IL-4 is a Th2 cytokine that selectively induces VCAM-1 expression on endothelial cells with little or no effect on ICAM-1 or E-selectin expression (44, 45, 46). This feature of IL-4 has been associated with the selective adhesion and transmigration of eosinophils, as opposed to neutrophils (47, 48, 49, 50), across the vascular endothelium mediated by α₄ integrins on the eosinophil surface (22). In vivo, i.p. or i.d. injection of IL-4 induces selective eosinophil accumulation in nude mice and rats (49, 51). In agreement with in vitro studies, the IL-4-induced eosinophil accumulation in vivo appears to be α₄ integrin/VCAM-1 dependent (51). Besides inducing VCAM-1 expression, IL-4 can exert eosinophil accumulation through the endogenous generation of secondary inflammatory mediators. In other systems, IL-4 has been implicated in the release of stem cell factor from alveolar macrophages (52), in the increased expression of C10 in murine resident peritoneal macrophages (53), and in the synthesis and secretion of MCP-1 by cultured HUVECs (54).

Eotaxin message has been detected after transplantation of IL-4-secreting tumor cells in mice, an effect that occurs within 6 h and persists for 7 days (7). We conducted a series of experiments to detect the possible involvement of eotaxin generation in eosinophil accumulation induced by i.d.-injected IL-4 in the rat. Firstly, Northern blot analysis showed that eotaxin message began to increase at 4 h in IL-4-injected sites and was still present at 24 h (Fig. 6). Secondly, we used a neutralizing anti-human eotaxin Ab to block part of the response to IL-4. ¹¹¹In-eosinophil accumulation observed 24 to 28 h after, but not 0 to 4 h after, IL-4 injection was significantly suppressed when the cytokine was coinjected with the Ab (Fig. 8). These effects of anti-eotaxin are consistent with the mRNA data, which suggest the likely presence of eotaxin protein during the 24- to 28-h ¹¹¹In-eosinophil accumulation period but little or no eotaxin release during the 0- to 4-h period. Hence, we conclude that endogenous eotaxin generation partly mediates the later phases of eosinophil accumulation induced by IL-4. This response to eotaxin may, in turn, be dependent on the up-regulation of VCAM-1 on the endothelial cell surface in response to IL-4, as discussed above.

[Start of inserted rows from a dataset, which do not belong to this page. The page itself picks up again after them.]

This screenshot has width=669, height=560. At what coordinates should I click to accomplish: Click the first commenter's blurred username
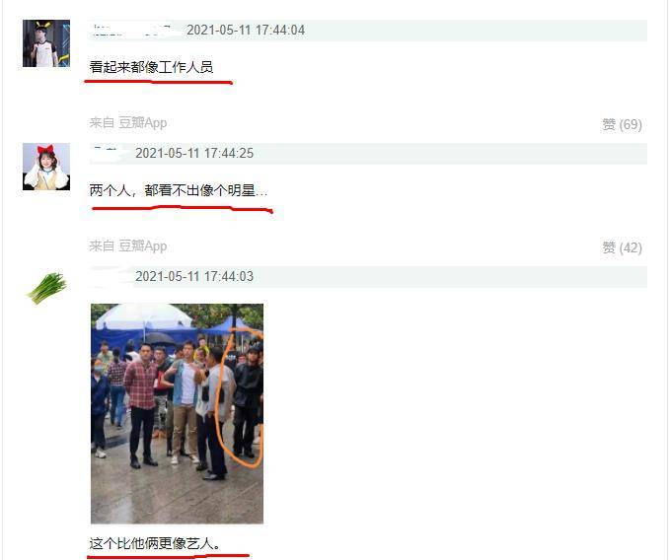tap(132, 31)
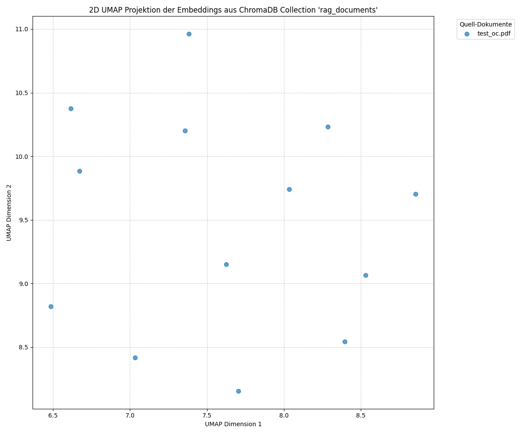Image resolution: width=521 pixels, height=434 pixels.
Task: Click the UMAP Dimension 2 axis label
Action: [x=9, y=212]
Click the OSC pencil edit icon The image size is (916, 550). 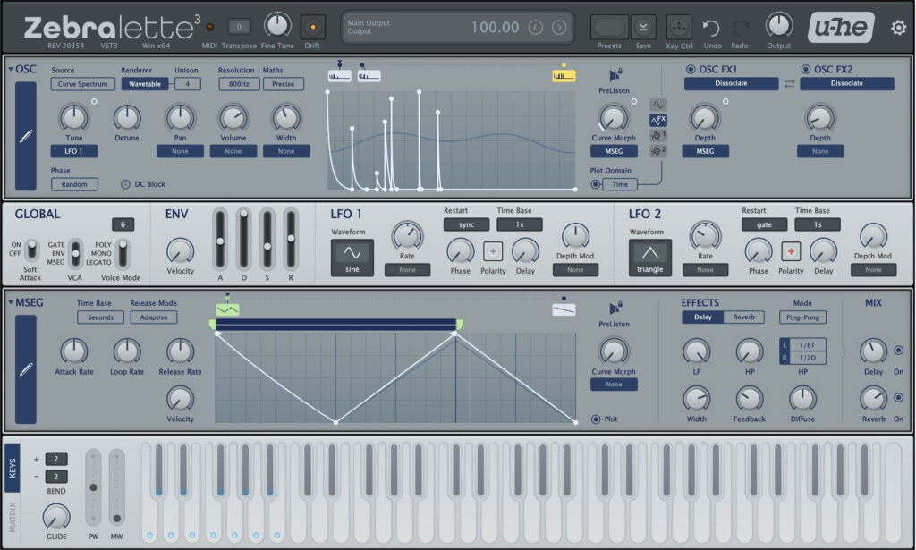(x=26, y=136)
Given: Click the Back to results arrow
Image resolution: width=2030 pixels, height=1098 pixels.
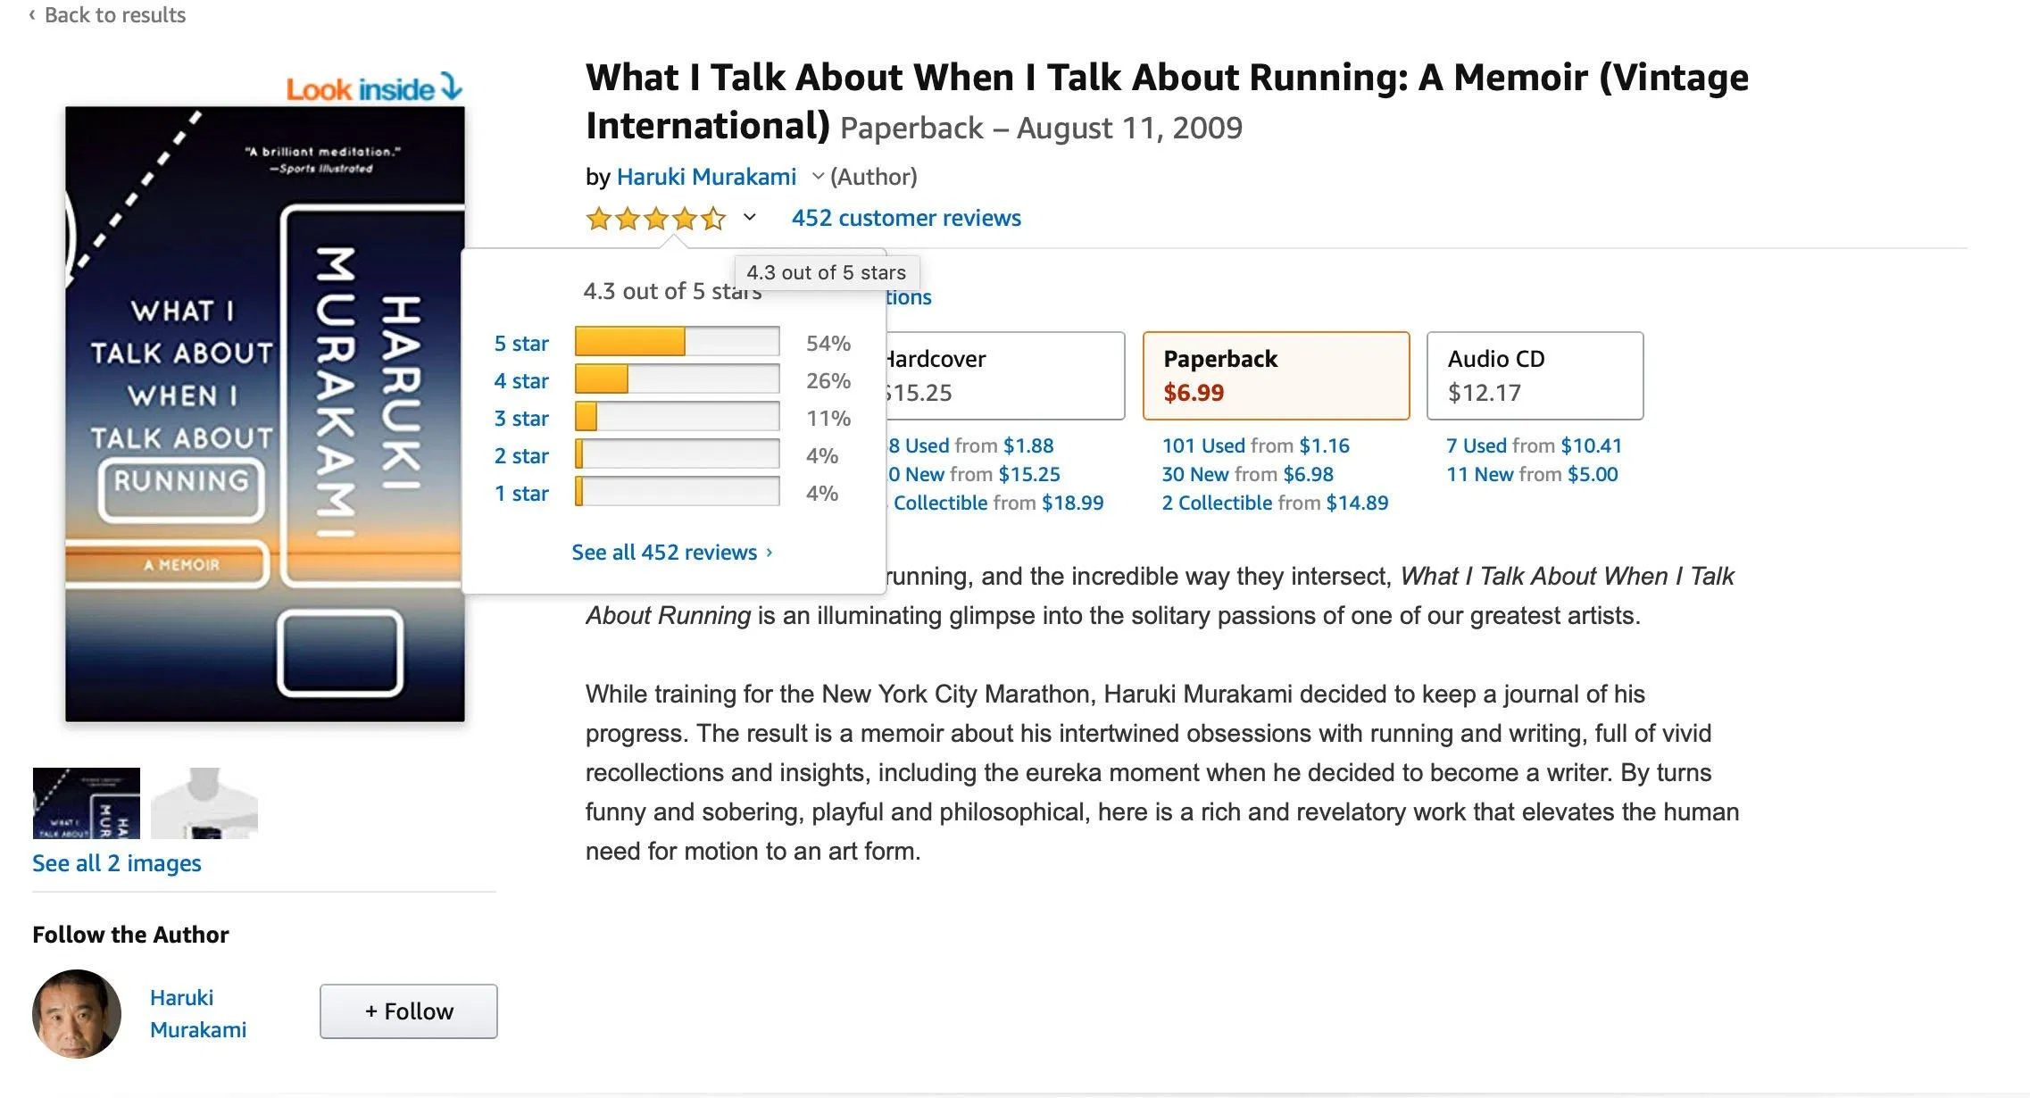Looking at the screenshot, I should click(32, 15).
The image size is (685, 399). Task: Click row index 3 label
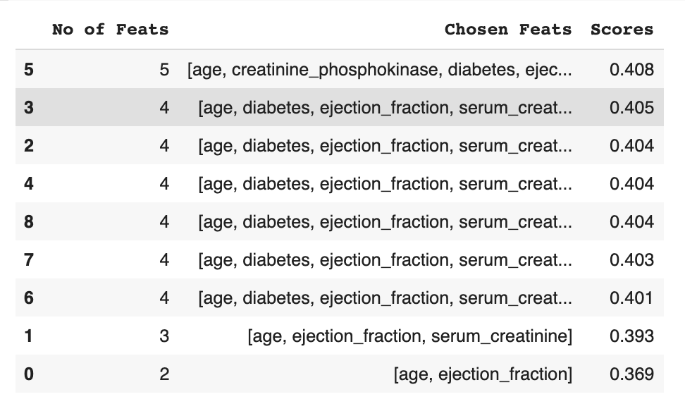click(x=28, y=108)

Th2 cytokines appear to play a key role in regulating eotaxin-induced eosinophil accumulation, since IL-5 has been shown to cooperate with eotaxin to induce eosinophil infiltration in the skin and in the lungs by mobilizing eosinophils from the bone marrow (10, 14, 55), and eosinophil infiltration induced by IL-4 can be partly mediated through eotaxin generation, as discussed above. Indeed, in two mouse models of Ag-induced pulmonary eosinophilia, it has recently been shown that elimination of T cell accumulation results in a reduction of eosinophil recruitment associated with eotaxin down-regulation (56, 57).

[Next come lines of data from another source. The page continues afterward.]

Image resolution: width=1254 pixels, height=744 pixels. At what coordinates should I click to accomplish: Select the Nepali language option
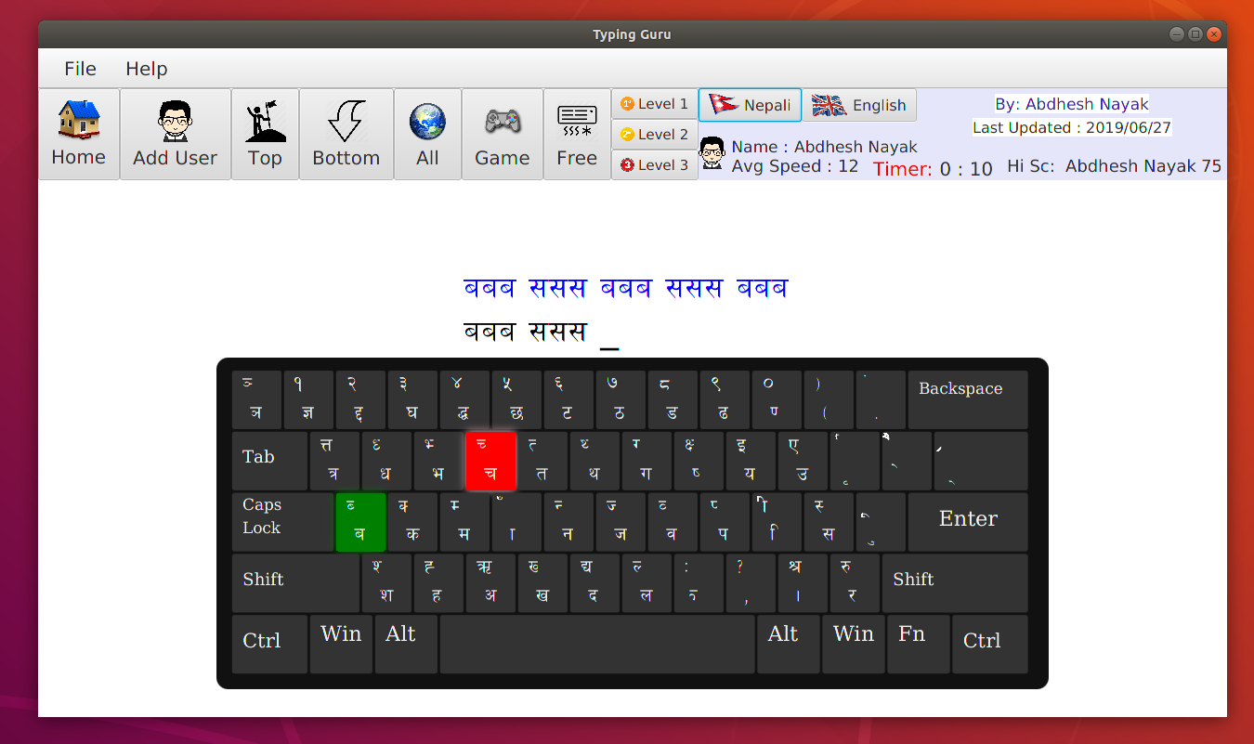(x=750, y=104)
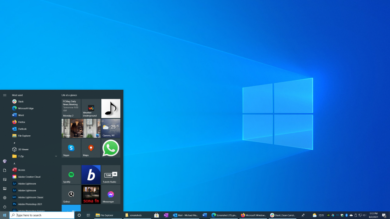Click the Type here to search box
This screenshot has height=219, width=390.
pos(42,215)
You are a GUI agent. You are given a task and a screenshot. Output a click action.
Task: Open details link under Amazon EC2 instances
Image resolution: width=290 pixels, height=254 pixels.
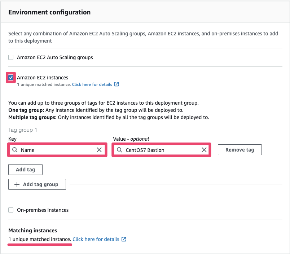tap(92, 84)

In conclusion, we have shown that human eotaxin is a potent and selective inducer of eosinophil accumulation in rat skin and provide the first in vivo evidence that eosinophil accumulation induced by chemokines can be abrogated by mAbs directed against both leukocyte and endothelial cell surface adhesion molecules. We have also demonstrated that the secondary generation of endogenous eotaxin is involved in the later phases of eosinophil accumulation in response to IL-4.